Heiligenfelde - Von Horst Meyer. Samstagmorgen, zehn nach neun. In Heiligenfelde und Jardinghausen rufen die Sirenen zum Feuerwehreinsatz. „Ich hatte mir gerade die Schnittschutzhose angezogen, weil ich Holz machen wollte. Also Hose wieder runter und ab zum Feuerwehrhaus“, berichtete Heiko Köhler aus Jardinghausen später. Kersten Helms aus Wachendorf erwischte es an seinem Geburtstag. Nun aber rief die ehrenamtliche Pflicht.

Was war geschehen? In einem leerstehenden ehemaligen Gehöft am Ratsweg hatten Jugendliche am Abend zuvor mit Genehmigung des Eigentümers eine Geburtstagsparty gefeiert.
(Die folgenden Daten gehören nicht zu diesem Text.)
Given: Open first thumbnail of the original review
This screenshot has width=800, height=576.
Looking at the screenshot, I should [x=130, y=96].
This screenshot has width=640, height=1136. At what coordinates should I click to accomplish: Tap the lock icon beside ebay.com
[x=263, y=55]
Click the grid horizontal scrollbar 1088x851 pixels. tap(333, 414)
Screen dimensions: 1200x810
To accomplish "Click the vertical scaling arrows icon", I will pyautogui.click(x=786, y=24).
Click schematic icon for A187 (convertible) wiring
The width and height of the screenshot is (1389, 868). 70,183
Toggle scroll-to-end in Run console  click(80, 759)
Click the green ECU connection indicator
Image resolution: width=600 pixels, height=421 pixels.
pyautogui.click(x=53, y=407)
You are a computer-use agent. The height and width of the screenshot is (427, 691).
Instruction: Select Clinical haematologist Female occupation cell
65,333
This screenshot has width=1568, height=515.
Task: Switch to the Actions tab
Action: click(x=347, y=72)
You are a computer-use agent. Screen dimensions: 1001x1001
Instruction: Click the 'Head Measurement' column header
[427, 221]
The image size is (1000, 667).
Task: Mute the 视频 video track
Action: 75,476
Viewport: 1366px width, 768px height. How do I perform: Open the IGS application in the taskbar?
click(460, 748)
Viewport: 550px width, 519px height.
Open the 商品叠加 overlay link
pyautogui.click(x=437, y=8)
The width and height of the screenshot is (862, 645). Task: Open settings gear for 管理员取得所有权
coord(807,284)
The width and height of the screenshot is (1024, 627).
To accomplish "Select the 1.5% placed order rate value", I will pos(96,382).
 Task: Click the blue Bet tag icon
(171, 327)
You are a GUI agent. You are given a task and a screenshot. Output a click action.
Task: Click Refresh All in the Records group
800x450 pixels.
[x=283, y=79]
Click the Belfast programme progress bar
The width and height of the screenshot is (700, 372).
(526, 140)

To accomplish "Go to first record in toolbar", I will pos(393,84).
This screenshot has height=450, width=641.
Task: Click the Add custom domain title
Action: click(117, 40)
Einige übernachteten gleich vor Ort, weil sie den Heimweg nicht alkoholisiert antreten wollten.

Plötzlich war alles anders: Mira Seifert wachte morgens auf und nahm „starken Brandgeruch wahr“. Sie verließ das Haus und alarmierte über die 110 sofort die Feuerwehr. Sie wies darauf hin, dass sich noch wenigstens sieben weitere Personen im Gebäude befinden.

Aufgeregt und teilweise hysterisch berichtete sie dem Gruppenführer aus Jardinghausen die Lage. Aus den Fenstern des Obergeschosses entwich bereits eine starke Rauchwolke. Andreas Kramer übernahm die Einsatzleitung und wies die eigenen Kräfte an, sich mit Atemschutzgeräten auszurüsten. 

Über eine Leiter gelangen die Partygäste ins Freie.

Die anschließend eintreffenden Feuerwehrkräfte aus Heiligenfelde wurden ebenfalls eingewiesen, bevor Kramer die Einsatzleitung an den Heiligenfelder Ortsbrandmeister Andre Seifert abgab. Parallel trafen auch zwei Rettungsfahrzeuge aus Bruchhausen-Vilsen ein. Zwischenzeitlich wurde klar: Es handelt sich um eine Übung unter realen Bedingungen.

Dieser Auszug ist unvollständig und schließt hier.